Activity:
Exclude every picture and return the remaining entries below verbatim.

(Listed entries Opens)

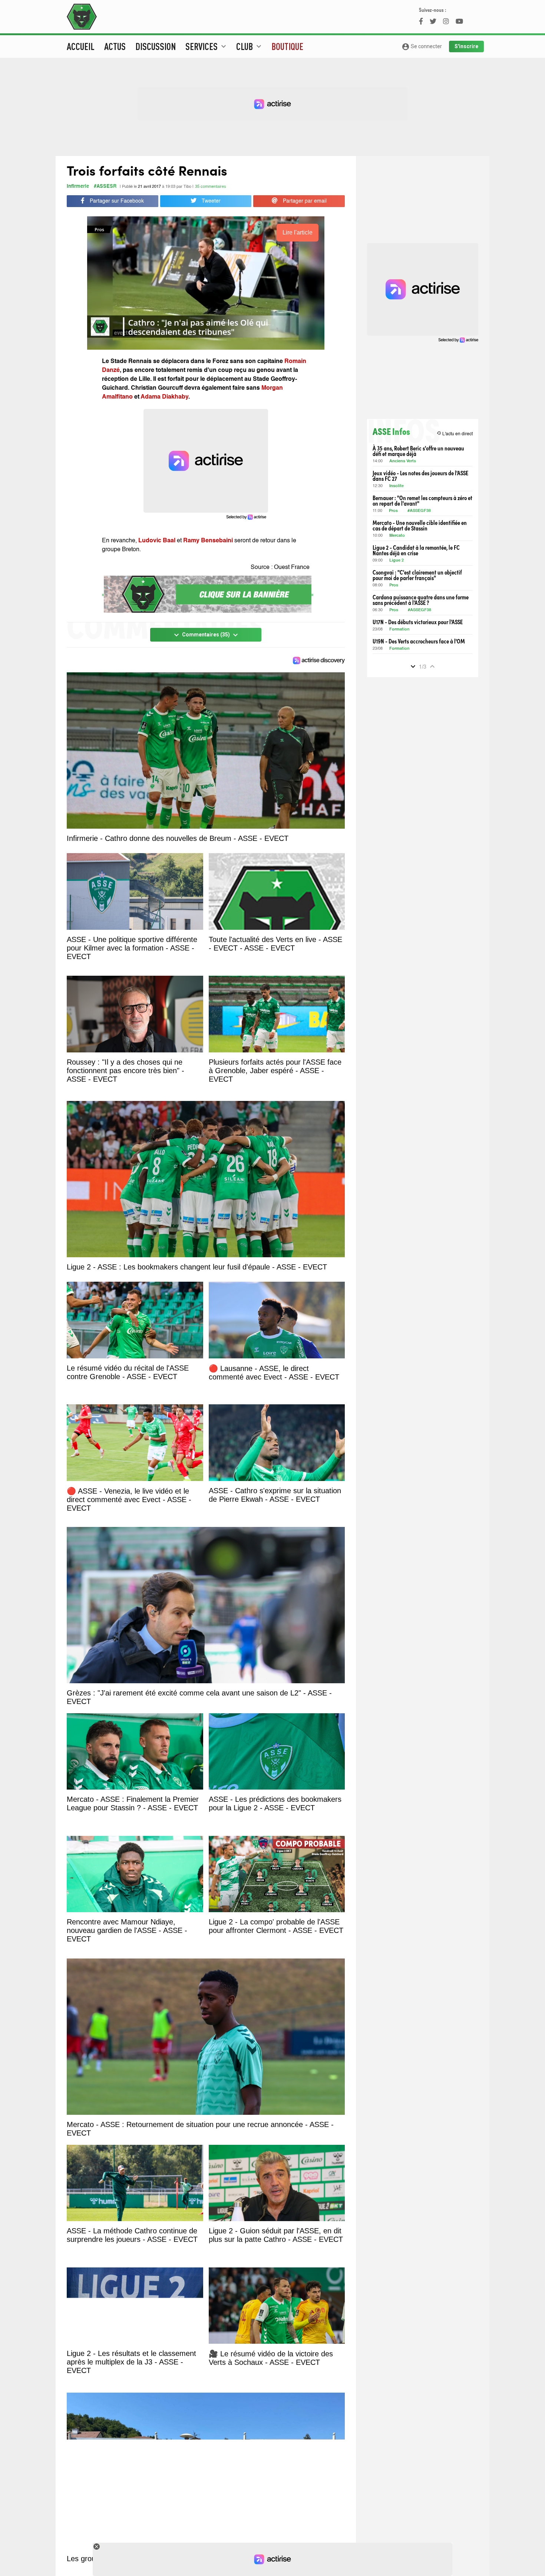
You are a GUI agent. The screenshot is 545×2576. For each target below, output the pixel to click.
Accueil (81, 46)
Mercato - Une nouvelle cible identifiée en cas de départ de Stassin (420, 525)
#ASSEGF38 (419, 511)
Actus (115, 46)
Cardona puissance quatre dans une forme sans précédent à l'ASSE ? (421, 599)
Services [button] (206, 46)
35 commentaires (210, 187)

(Listed entries Closes)

Result for this exercise:
You are a GUI agent. The screenshot is 545×2576. For each target below, output the pixel to click.
Accueil (81, 46)
Mercato - Une nouvelle cible identifiée en cas de départ de Stassin (420, 525)
#ASSEGF38 (419, 511)
Actus (115, 46)
Cardona puissance quatre dans une forme sans précédent à l'ASSE ? (421, 599)
Services [button] (206, 46)
35 commentaires (210, 187)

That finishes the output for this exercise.